Chińczycy bez dostępu do wielu gier. Blizzard zapowiada pomoc

W ostatnim czasie głośno zrobiło się wokół gier wyprodukowanych przez Blizzard Entertainment. Amerykańskiemu gigantowi w styczniu przyszłego roku wygasa długoletnia umowa licencyjna z chińskim partnerem NetEase. Pojawiają się obawy, że gracze z Państwa Środka nie będą mogli przystąpić do rozgrywki w znanych tytułach Blizzarda.

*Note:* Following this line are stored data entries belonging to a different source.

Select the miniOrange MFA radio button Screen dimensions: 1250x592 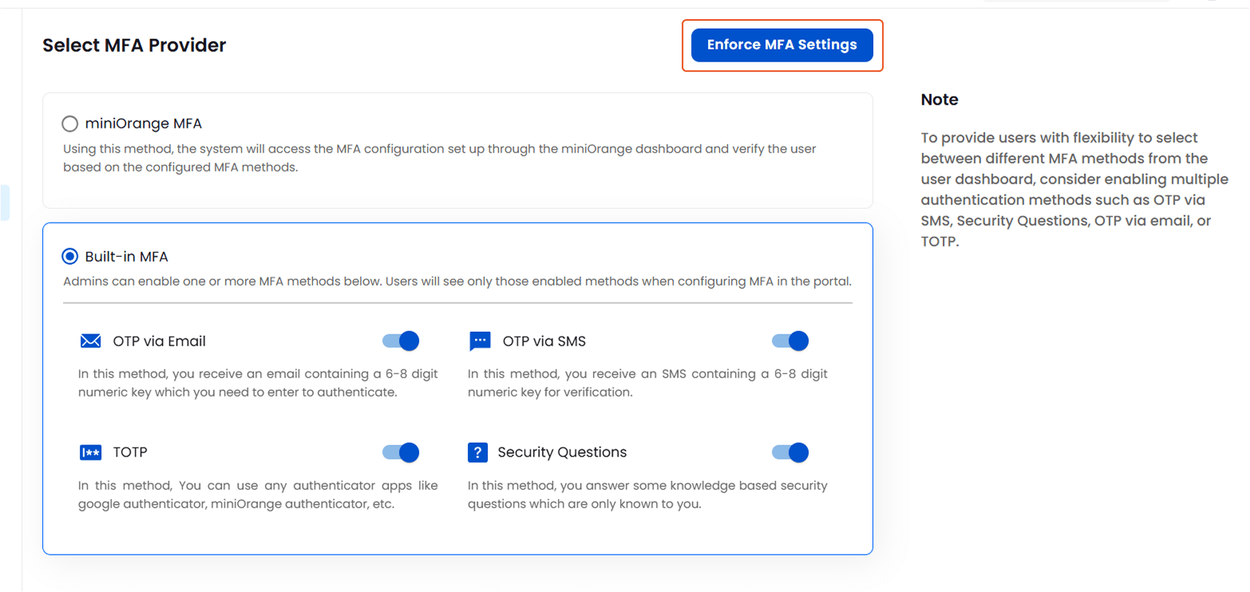[69, 124]
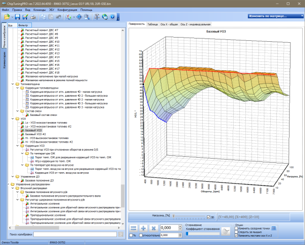Screen dimensions: 305x245
Task: Open the Изменить по матрице dropdown
Action: (x=275, y=16)
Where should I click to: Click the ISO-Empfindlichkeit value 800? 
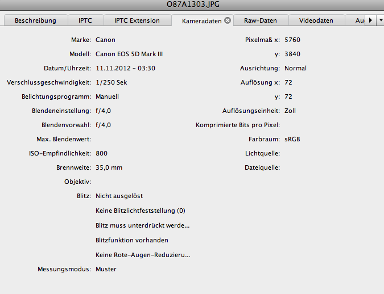[101, 153]
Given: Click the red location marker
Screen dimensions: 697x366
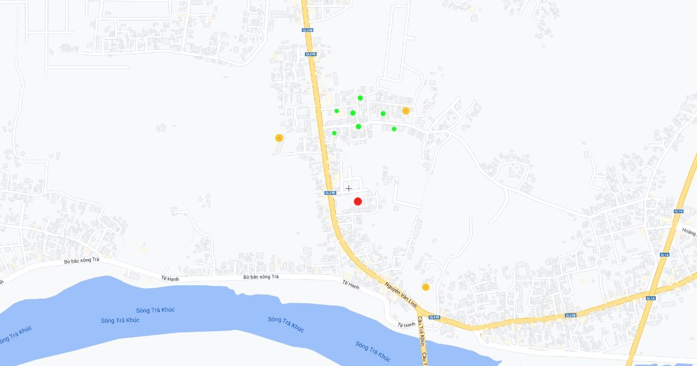Looking at the screenshot, I should [x=358, y=202].
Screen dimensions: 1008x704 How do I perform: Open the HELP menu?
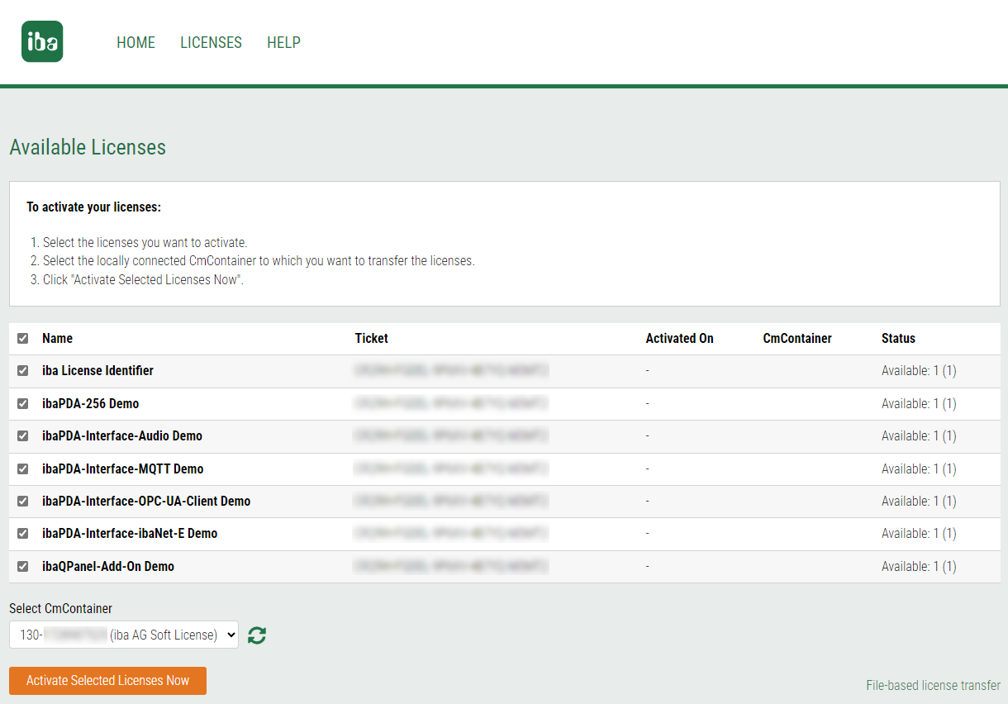coord(283,43)
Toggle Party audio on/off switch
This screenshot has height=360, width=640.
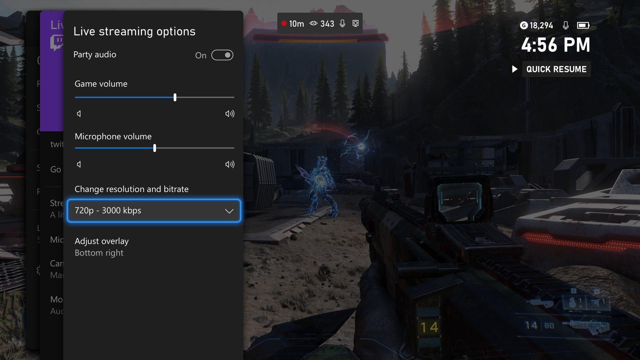pos(222,55)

Wygaśnięcie umowy na linii Blizzard Entertainment - NetEase jest już faktem. Dokładnie 23 stycznia 2023 roku usługi związane z grami tego pierwszego podmiotu nie będą już dostępne w Chinach. Podmioty po blisko 14-letniej współpracy nie znalazły kompromisu i dalszego porozumienia.

Konsekwencje tego stanu rzeczy są opłakane dla chińskiego rynku, bowiem gry takie jak: World of Warcraft, Overwatch, Hearthstone czy StarCraft II nie będą dostępne we wspomnianym regionie. Blizzard szuka aktualnie alternatywnych środków, które pozwoliłyby chińskim graczom na przystąpienie do rozgrywki we wspomnianych popularnych produkcjach.

Reklama

Amerykański deweloper znalazł póki co pewne rozwiązanie kompromisowe i rzucił chińskiej społeczności graczy koło ratunkowe. Blizzard umożliwi wykluczonym graczom pobranie plików i danych kont wraz z całą zawartością w grze World of Warcraft. Oznacza to, że choć ogromna rzesza graczy straci możliwość grania na nieokreślony czas, to w przyszłości po perturbacjach będzie mogła zachować swój progres i swoje postacie.

Nie jest żadną tajemnicą, że Chiny to atrakcyjny rynek dla Blizzarda. Wystarczy wspomnieć o głośnej mobilnej produkcji Diablo Immortal, w której główne przychody generowane są właśnie we wspomnianym regionie - w Państwie Środka.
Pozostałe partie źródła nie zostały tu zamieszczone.